His Woodside home in Old Windsor, southeast England, had become something of a museum since he bought it in 1975. John was a well-known shopping addict who was said to have once brought home 67 cases and 42 trunks of purchases after a U.S. tour. So, he’d built up a huge collection: “I liked to think I had developed a good eye for art and furniture, but I also had a remarkably high threshold for gaudy kitsch,” John admitted. “There were things in my home that made my old stage outfits look like the last word in understated good taste.”

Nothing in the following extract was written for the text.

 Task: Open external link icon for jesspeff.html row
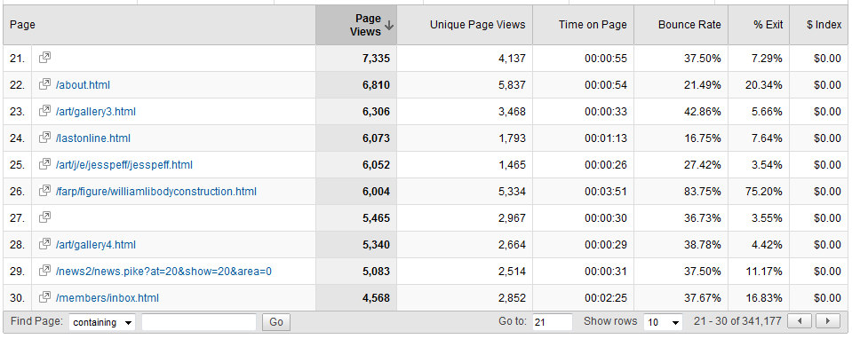coord(45,164)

Those things included “a model of a bonobo gorilla in an Edwardian dress … representing the futility of war. There was a radio in the shape of a doll wearing a see-through negligee: the volume and tuning controls were mounted on her tits,” John said. “There was a pair of brass bath taps with large Perspex testicles attached to them. I decided that I should keep some original Goon Show scripts, complete with Spike Milligan’s handwritten annotations … and four paintings: two Magrittes, one Francis Bacon portrait of his lover George Dyer that people had told me I was crazy to spend £30,000 on back in 1973, and The Guardian Readers, the Patrick Procktor painting that had appeared on the cover of Blue Moves. Everything else could go.”

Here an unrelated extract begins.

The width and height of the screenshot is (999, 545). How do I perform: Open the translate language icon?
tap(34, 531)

It took the Sotheby’s auction-house staff days to evaluate and remove all the items for the September 1988 sale. John’s property was divided into four sections: stage costumes and memorabilia; jewelry; art nouveau and art deco; and diverse collections. Highlights included Andy Warhol’s portrait of Marilyn Monroe, a replica of Egyptian pharaoh Tutankhamen’s throne, a tour program signed by Elvis Presley, illustrations created by John Lennon, the costume John wore at Dodger Stadium, the Doc Marten boots he wore as the Pinball Wizard in the Who’s Tommy movie, and the Eiffel Tower hat he wore in Paris.

Experts imagined that John might make as much as $5 million. In the end, the collection sold for $8.2 million. “The auctions were a huge success,” John wrote. “They had to put up crash barriers outside to cope with the crowds. Paintings sold for double the anticipated price. Things that I thought fans might pick up for a few quid went for thousands. Everything went. … They even sold the banners that hung outside Sotheby’s advertising the auction.”

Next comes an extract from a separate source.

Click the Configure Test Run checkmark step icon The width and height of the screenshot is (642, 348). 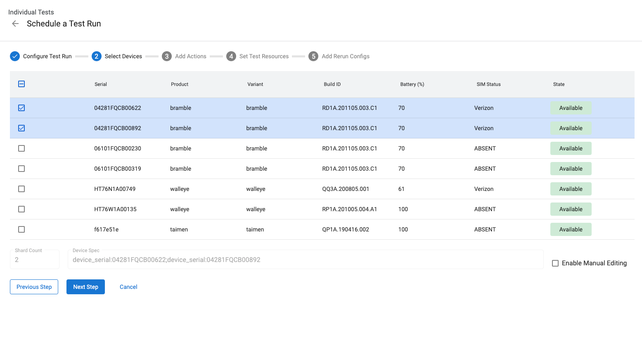coord(15,56)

John was keen to dismiss the idea that he’d given up shopping as part of a restyled life. “I had absolutely no intention whatsoever of leading a more simple and meaningful life, uncoupled from the yoke of consumerism and unencumbered by material possessions,” John said. “If anyone thought that, they were swiftly disabused the first time I went to Sotheby’s for a meeting about the upcoming auction: Supposedly there to discuss disposing of my worldly goods, I instead ended up buying two paintings by Russian avant-garde artists Igor and Svetlana Kopystiansky. It was more that I wanted a new start.”

He didn’t attend the auction and didn’t return to his home until the redecoration was complete two years later. “I wanted to completely remodel and redecorate Woodside,” John added. “I didn't want to live in a berserk pop star’s house anymore: I wanted somewhere that felt like a home.”